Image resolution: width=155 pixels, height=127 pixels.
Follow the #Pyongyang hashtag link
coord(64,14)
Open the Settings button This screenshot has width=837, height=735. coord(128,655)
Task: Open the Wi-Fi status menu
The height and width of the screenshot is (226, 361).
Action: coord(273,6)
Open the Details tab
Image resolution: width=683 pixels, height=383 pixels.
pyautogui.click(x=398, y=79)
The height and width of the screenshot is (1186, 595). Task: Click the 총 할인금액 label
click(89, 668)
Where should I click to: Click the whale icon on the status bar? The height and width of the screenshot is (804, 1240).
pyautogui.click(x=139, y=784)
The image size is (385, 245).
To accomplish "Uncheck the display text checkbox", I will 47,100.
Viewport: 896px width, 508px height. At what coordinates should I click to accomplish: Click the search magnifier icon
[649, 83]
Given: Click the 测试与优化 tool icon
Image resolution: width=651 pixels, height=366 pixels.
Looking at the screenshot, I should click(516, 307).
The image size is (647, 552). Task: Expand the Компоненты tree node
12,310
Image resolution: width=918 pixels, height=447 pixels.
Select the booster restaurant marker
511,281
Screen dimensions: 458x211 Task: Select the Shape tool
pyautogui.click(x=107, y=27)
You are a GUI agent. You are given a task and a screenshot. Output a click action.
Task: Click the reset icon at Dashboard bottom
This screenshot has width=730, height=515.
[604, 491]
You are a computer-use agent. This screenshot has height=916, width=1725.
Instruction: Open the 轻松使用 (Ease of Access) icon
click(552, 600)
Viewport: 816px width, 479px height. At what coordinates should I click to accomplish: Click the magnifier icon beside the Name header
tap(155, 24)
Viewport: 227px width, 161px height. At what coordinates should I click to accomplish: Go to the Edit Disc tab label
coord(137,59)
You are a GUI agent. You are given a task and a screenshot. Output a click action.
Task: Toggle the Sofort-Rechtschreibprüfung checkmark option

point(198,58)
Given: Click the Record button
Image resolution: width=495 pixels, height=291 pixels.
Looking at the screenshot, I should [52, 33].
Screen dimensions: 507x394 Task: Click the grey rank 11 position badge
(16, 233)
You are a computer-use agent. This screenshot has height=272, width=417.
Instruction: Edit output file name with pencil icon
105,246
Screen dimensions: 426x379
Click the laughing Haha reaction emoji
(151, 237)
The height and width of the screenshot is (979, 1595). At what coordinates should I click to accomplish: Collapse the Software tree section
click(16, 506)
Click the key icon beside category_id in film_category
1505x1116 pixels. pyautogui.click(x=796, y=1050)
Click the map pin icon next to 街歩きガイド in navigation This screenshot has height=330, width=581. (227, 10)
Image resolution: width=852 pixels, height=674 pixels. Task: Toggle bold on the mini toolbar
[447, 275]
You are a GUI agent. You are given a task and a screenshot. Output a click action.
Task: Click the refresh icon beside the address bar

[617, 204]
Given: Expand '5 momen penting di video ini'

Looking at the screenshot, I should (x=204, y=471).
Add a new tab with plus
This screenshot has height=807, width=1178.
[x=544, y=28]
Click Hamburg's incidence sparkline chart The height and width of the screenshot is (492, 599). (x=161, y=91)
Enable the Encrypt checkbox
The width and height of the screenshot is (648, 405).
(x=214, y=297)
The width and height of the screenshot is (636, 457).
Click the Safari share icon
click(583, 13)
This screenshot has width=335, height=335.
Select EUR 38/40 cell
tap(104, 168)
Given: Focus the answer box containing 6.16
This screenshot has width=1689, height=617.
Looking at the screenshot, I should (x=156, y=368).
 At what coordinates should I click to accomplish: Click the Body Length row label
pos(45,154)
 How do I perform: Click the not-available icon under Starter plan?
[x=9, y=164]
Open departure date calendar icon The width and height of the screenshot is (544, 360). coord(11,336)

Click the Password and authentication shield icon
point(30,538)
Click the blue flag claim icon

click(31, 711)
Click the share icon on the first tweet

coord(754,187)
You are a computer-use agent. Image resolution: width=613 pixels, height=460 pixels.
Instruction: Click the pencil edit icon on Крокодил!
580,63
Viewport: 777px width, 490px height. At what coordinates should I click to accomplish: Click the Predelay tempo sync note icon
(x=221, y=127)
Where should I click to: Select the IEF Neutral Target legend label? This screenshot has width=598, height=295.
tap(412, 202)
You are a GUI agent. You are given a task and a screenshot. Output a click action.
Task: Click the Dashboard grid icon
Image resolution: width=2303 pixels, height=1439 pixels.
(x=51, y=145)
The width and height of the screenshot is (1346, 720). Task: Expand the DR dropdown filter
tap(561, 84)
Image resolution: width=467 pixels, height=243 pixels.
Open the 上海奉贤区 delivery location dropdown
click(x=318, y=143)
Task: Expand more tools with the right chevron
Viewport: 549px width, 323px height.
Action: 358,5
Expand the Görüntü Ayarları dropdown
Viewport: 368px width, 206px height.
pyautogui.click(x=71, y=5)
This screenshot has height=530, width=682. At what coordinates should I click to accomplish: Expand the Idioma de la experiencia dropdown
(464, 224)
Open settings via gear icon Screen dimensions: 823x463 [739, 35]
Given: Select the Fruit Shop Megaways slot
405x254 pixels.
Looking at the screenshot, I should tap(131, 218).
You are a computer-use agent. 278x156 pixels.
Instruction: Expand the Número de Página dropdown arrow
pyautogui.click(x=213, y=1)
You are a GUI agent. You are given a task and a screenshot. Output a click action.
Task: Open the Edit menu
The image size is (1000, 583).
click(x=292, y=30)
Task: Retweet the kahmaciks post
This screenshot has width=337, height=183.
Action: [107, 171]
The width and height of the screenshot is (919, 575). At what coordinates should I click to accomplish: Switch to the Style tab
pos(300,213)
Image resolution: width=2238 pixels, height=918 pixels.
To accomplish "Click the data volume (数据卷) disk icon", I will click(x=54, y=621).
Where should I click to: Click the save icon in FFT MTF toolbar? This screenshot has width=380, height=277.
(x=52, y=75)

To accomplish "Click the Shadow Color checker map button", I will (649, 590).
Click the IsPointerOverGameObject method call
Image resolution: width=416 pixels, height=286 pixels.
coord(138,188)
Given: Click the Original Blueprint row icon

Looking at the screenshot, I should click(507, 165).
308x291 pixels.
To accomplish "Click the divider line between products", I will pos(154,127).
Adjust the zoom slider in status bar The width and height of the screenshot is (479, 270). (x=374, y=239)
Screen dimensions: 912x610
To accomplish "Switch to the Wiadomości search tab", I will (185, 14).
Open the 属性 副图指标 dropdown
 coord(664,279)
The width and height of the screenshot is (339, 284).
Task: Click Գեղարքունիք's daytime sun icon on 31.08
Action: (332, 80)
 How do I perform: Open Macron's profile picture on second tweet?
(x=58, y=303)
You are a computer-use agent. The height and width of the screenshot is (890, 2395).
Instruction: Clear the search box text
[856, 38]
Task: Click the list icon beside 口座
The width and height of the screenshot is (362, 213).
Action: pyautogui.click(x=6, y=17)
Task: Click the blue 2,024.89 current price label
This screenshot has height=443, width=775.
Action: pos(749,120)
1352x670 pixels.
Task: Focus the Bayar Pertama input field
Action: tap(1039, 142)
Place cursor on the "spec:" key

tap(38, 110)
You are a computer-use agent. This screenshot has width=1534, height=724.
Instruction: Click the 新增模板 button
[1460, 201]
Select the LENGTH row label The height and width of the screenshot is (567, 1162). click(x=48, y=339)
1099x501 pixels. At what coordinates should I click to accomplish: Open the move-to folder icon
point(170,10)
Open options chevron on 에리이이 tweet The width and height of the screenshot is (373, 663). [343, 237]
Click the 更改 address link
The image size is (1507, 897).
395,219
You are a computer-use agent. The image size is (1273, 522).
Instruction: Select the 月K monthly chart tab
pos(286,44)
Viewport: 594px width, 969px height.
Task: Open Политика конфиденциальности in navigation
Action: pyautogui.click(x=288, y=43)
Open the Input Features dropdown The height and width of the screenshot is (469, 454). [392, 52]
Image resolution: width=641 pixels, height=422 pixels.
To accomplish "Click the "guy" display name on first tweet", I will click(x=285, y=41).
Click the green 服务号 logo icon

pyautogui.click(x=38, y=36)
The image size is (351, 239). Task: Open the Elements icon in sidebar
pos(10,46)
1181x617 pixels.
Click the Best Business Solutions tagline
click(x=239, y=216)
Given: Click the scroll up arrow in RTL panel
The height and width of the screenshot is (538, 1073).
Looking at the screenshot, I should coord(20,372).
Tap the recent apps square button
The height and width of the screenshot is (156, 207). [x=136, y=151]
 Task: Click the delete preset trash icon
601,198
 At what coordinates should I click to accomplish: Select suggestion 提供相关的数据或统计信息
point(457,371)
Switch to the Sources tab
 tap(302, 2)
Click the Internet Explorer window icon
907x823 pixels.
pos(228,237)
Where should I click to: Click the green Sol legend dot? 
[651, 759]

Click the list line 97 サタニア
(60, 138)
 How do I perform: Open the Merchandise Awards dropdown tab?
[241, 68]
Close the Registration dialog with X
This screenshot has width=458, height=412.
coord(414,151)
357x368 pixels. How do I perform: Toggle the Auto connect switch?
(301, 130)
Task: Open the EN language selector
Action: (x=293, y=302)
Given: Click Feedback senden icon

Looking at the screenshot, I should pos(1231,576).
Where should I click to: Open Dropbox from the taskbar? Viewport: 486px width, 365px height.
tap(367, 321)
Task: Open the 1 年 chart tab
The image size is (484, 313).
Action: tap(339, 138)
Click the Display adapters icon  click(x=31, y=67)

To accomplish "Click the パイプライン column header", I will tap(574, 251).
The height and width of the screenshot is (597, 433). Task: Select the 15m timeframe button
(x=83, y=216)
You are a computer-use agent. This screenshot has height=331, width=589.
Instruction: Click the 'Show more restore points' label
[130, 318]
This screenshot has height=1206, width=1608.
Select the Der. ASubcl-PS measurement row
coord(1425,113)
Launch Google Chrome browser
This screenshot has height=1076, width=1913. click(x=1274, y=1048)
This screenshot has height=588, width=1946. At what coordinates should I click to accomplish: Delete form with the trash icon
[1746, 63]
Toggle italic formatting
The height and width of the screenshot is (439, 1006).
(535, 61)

##############################

**TASK DETAILS**
Please reproduce the material starting at the beginning and ending at the line that contains "pyautogui.click(x=398, y=79)", switching "Settings" to "Preferences" and leaving everything else unchanged.

**ANSWER TO THIS TASK**
Image resolution: width=155 pixels, height=127 pixels.
Follow the #Pyongyang hashtag link
coord(64,14)
Open the Preferences button This screenshot has width=837, height=735. coord(128,655)
Task: Open the Wi-Fi status menu
The height and width of the screenshot is (226, 361).
Action: coord(273,6)
Open the Details tab
Image resolution: width=683 pixels, height=383 pixels.
pyautogui.click(x=398, y=79)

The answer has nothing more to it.